Cardenal McCarrick, seminarista y abuso: ¿cómo pudo suceder esto?

Las revelaciones de la depredación repugnante del Cardenal Theodore McCarrick de los seminaristas Católicos y los jóvenes sacerdotes a lo largo de muchos años hacen que la lectura sea verdaderamente inquietante. En los últimos años, había escuchado historias sobre la casa de verano del Cardenal (entonces Obispo y Arzobispo) McCarrick, donde invitaba (o sobornaba o forzaba) a los seminaristas a compartir una cama con él, masajearlos e invitarlos a llamarlo “Tío” Ted. “Pero en ese momento eran rumores sin fundamento y no conocía a nadie con conocimiento de primera mano. (De lo contrario, los habría reportado).

Para que conste, el Cardenal McCarrick también fue alguien a quien yo, como muchos Católicos estadounidenses, admiré tanto por su trabajo pastoral como por su defensa de la justicia social. Cada vez que me encontraba con él, él también era infaliblemente amable y lo vi extender la misma bondad a los demás.

En una peregrinación a Lourdes hace una década, vi a alguien que lo maltrataba groseramente e implacablemente, durante un desayuno, sobre algún tema de teología, durante casi media hora. El Cardenal McCarrick la trató con tanta paciencia, dignidad y cuidado, mientras ella continuaba reprendiéndolo, que luego le pregunté cómo era capaz de ser tan amable.

Este caso muestra la complejidad desconcertante de la persona humana – o al menos de esta persona humana.

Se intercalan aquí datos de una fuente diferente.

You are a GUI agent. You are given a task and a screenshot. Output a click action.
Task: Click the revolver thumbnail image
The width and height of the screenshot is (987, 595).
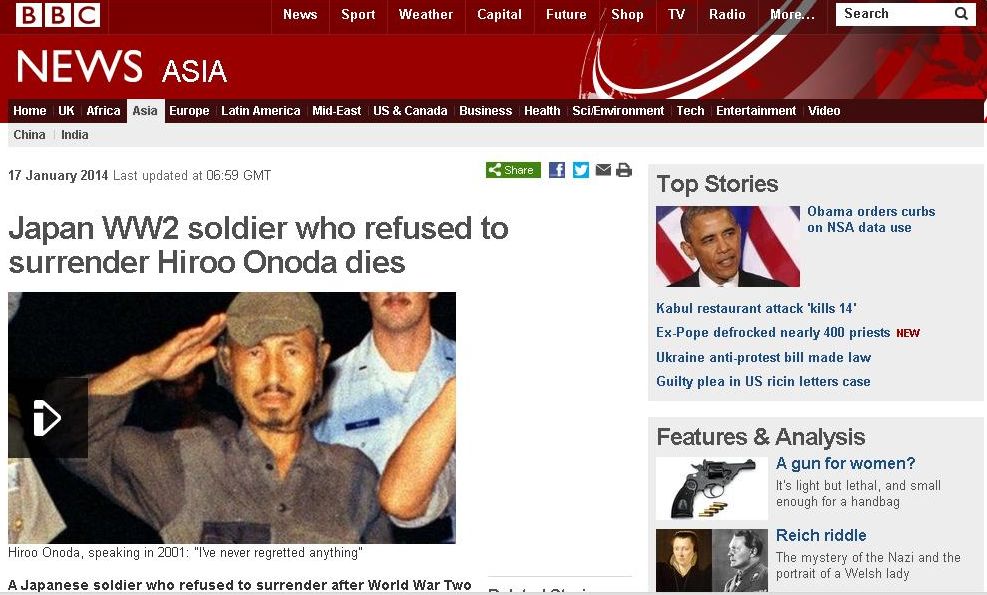click(712, 489)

De ninguna manera esto excusa lo que le hizo a los jóvenes seminaristas y sacerdotes. Por el contrario, muestra la complejidad desconcertante de la persona humana, o al menos de esta persona humana.

Entonces, ¿cómo pudo haber sucedido esto?

Aquí quiero centrarme en un aspecto en particular: la forma en que el secreto en la Iglesia excluye los casos de lo que podríamos llamar “abuso de adultos”, a diferencia del “abuso infantil”. En el caso del abuso infantil, por lo que entiendo (yo no soy un psiquiatra o psicólogo), el niño abusado puede ser demasiado joven, estar demasiado confundido o demasiado asustado como para poder hablar sobre los crímenes de abuso, lo que explica por qué a menudo se ve que los informes llegan décadas después de que el abuso original sucedió.

Las Órdenes Religiosas también son lugares donde los hombres en poder pueden abusar del poder, incluso en formas sexuales.

Pero, ¿cómo podrían los seminaristas y sacerdotes adultos no reportar estas cosas? Del mismo modo, ¿cómo podría el Obispo McCarrick ascender en rango tan fácilmente? Y aquí voy a ofrecer solo algunas explicaciones; hay muchas otras, y esto no pretende ser un análisis exhaustivo.

Para ser claros, este tipo de comportamiento abusivo no se limita a los seminarios diocesanos. Las Órdenes Religiosas también son lugares donde los hombres en poder pueden abusar del mismo, incluso en formas sexuales. También para ser claro, al menos en mi experiencia, estas situaciones no son comunes ni en la vida diocesana ni en la vida religiosa y están lejos de ser “desenfrenadas”, una palabra que un periodista usó recientemente en una conversación conmigo. El caso del Cardenal McCarrick debería horrorizar a todos, pero no es, al menos hasta donde sé, la norma.

Permítanme responder la primera pregunta: ¿Cómo podrían los seminaristas y sacerdotes no reportar estas cosas?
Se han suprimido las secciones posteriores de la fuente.